2. EBA Opinion on the implementation of the RTS on SCA and CSC, EBA-Op-2018-04, paragraph 38, states: “…the PSP applying SCA is the PSP that issues the personalised security credentials [i.e. the ASPSP]. It is consequently also the same provider that decides whether or not to apply an exemption in the context of AIS and PIS.
EBA Opinion EBA-Op-2018-04, paragraph 39, states: “…only the ASPSP can apply SCA or decide whether or not an exemption applies to a PSU’s payment account in the context of AIS and PIS.”

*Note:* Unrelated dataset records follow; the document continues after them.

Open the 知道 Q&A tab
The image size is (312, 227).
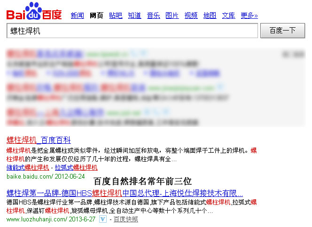coord(134,16)
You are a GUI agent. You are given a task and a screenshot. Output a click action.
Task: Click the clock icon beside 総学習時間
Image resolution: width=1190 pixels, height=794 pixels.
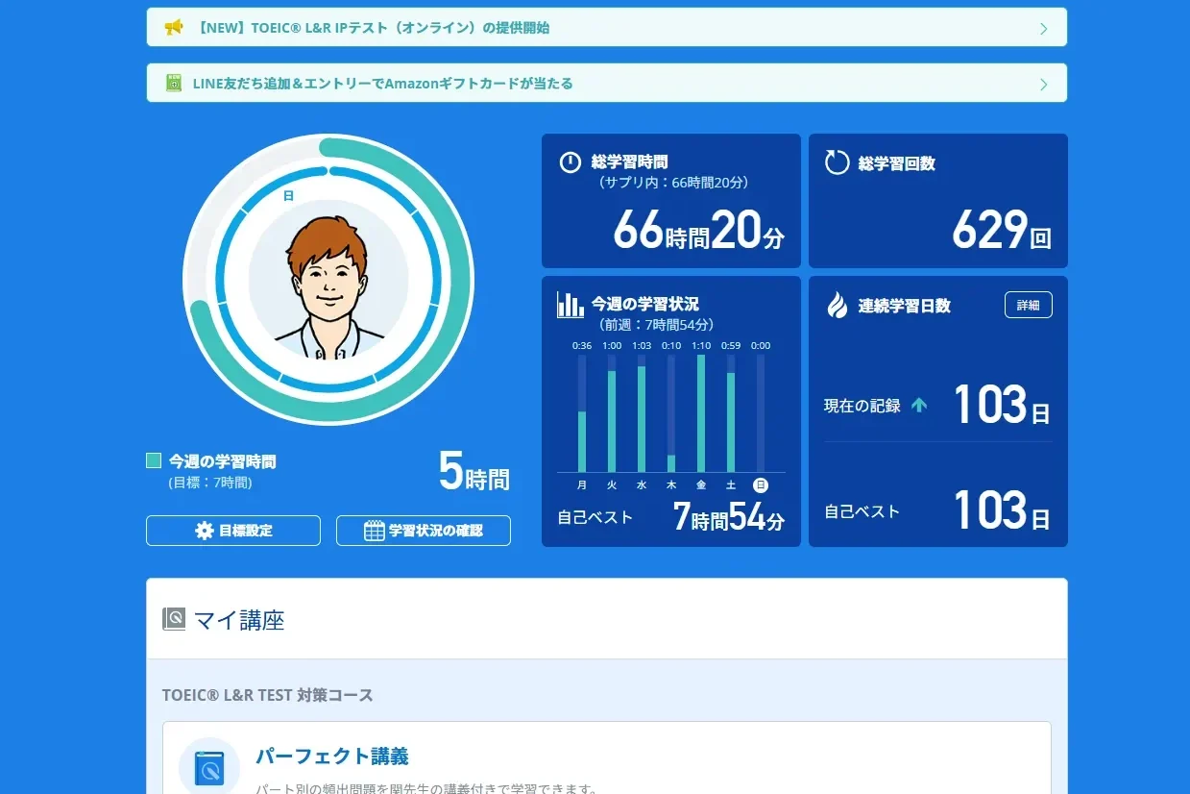571,162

COMMENT: EBA Opinion EBA-Op-2018-04 states that all exemptions - thus including Article 10 of the RTS - are applicable in a fully discretionary way by the ASPSP. Therefore, an ASPSP may decide to never apply the exemption ex art 10 to the AIS services, or to apply such exemption only when the PSU is accessing through the ASPSP direct channels (e.g. Internet Banking) and to avoid applying it when the PSU accesses through an AISP, i.e. to apply it in a discriminatory way versus Third Party Providers (TPPs). It seems that the statements included in the EBA Opinion EBA-Op-2018-04, paragraph 38 and 39, if not mitigated, are at odds with a key objective of the PSD2 i.e. to create a "level playfield" between ASPSPs and TPPs. Furthermore, there is a significant contradiction with respect to Article 36(5) of the RTS.

3. Q&A Tool / EBA Q&A 2018_4089 “PSD2 does not distinguish between payment transactions that may have been made using a payment initiation service provider or not. Similarly the Commission Delegated Regulation (EU) 2018/389 does not distinguish whether a payment transactions has been made using a payment initiation service provider or not for the purpose of applying an exemption.”

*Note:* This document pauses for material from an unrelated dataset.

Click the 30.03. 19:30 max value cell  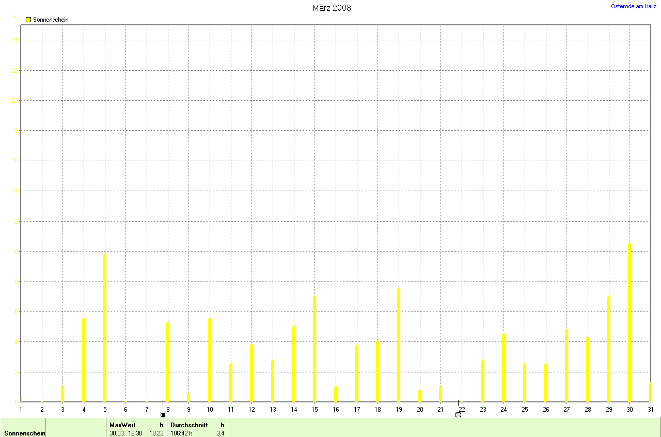pyautogui.click(x=126, y=433)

COMMENT: In this EBA Answer a further different notion is affirmed both with respect to Article 36 (5) of the RTS, and in relation to paragraphs 38 and 39 in this EBA Opinion : i.e. for the purpose of applying the SCA exemptions, the input channel of the payment request (bank's own channel or TPP channel) is not relevant.

The EBA answer 2018_4089 is explicitely referred to exemptions related to PIS requests (RTS art. 11 to 18), however by applying the same concept to the exemption for AIS requests pursuant art. 10, it could be deduced that "it is the ASPSP that always decides whether or not to apply an exemption, provided that the same exemption is applied regardless of the channel from where the request is coming (own channel or XS2A)".

The above rule would not be discriminatory against TPPs (like the one described in paragrah 38 and 39 of the EBA opinion EBA-Op-2018-04), but it is still at odds with Article 36(5) of the RTS.